[RECORDS PROVIDED Boundary: Start]

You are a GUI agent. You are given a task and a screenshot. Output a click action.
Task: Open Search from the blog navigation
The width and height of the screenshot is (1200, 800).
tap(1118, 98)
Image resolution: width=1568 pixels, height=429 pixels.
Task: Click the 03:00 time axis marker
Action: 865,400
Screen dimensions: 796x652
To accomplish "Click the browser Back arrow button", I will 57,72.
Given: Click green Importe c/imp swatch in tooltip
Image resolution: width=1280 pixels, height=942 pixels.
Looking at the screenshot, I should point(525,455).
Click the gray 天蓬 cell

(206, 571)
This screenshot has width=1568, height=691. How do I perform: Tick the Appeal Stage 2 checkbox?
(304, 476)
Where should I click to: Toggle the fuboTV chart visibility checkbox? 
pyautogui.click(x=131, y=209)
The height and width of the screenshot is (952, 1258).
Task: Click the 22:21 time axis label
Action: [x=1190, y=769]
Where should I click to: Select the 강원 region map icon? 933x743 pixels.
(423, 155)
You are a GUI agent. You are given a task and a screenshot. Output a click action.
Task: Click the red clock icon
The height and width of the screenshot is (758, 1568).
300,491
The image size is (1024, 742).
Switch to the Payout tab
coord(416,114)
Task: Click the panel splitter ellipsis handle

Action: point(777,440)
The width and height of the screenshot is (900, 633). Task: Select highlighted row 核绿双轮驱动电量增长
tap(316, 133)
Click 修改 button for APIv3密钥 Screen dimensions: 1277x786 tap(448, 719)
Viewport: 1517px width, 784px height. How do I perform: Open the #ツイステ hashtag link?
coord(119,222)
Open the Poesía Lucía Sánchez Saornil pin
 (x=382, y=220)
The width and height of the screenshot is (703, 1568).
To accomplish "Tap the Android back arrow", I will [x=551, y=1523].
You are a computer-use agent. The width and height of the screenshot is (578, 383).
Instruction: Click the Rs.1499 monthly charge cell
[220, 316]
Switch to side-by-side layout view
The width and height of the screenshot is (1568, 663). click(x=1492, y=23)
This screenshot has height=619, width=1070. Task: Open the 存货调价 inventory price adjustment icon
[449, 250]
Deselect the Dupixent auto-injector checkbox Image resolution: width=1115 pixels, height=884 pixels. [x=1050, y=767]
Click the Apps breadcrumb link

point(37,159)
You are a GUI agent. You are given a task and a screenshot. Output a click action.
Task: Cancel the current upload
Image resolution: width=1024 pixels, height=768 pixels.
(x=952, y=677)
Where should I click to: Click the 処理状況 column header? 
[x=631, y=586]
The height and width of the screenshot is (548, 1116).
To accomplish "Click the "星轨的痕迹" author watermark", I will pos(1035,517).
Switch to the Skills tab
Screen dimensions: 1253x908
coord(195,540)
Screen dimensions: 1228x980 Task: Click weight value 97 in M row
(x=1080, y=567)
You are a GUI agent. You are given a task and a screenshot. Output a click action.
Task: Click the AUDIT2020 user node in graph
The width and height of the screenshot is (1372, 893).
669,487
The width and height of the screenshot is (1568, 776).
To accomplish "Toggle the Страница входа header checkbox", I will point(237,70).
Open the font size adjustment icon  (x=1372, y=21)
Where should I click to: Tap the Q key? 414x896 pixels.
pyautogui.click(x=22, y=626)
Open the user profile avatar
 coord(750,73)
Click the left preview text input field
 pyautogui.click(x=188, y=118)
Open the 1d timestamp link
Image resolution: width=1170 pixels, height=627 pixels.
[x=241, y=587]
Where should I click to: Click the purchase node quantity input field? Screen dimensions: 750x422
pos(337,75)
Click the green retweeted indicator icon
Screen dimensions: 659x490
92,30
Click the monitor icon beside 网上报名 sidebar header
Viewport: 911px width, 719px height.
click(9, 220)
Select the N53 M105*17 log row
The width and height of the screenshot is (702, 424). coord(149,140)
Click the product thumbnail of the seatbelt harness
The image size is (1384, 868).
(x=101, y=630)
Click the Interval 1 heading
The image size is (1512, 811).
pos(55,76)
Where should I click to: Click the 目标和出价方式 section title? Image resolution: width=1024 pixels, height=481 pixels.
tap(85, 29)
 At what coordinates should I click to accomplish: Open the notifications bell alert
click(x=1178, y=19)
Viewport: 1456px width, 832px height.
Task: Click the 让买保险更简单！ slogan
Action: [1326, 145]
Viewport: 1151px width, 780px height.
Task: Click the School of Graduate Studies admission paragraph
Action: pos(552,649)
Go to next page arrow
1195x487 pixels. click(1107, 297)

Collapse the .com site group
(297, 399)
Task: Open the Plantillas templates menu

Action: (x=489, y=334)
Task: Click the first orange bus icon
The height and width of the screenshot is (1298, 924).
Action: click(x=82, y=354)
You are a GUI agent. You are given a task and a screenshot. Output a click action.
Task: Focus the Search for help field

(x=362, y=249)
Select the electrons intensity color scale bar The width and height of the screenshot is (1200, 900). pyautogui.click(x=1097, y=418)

[RECORDS PROVIDED Boundary: End]

• **WHAT IS REQUIRED**
Return the lines above precisely as they appear, beginning at the first line and ending at the line with "Task: Click the red clock icon", and nothing after it.

• **TASK RESULT**
You are a GUI agent. You are given a task and a screenshot. Output a click action.
Task: Open Search from the blog navigation
The width and height of the screenshot is (1200, 800).
tap(1118, 98)
Image resolution: width=1568 pixels, height=429 pixels.
Task: Click the 03:00 time axis marker
Action: 865,400
Screen dimensions: 796x652
To accomplish "Click the browser Back arrow button", I will 57,72.
Given: Click green Importe c/imp swatch in tooltip
Image resolution: width=1280 pixels, height=942 pixels.
Looking at the screenshot, I should point(525,455).
Click the gray 天蓬 cell

(206, 571)
This screenshot has width=1568, height=691. How do I perform: Tick the Appeal Stage 2 checkbox?
(304, 476)
Where should I click to: Toggle the fuboTV chart visibility checkbox? 
pyautogui.click(x=131, y=209)
The height and width of the screenshot is (952, 1258).
Task: Click the 22:21 time axis label
Action: [x=1190, y=769]
Where should I click to: Select the 강원 region map icon? 933x743 pixels.
(423, 155)
You are a GUI agent. You are given a task and a screenshot. Output a click action.
Task: Click the red clock icon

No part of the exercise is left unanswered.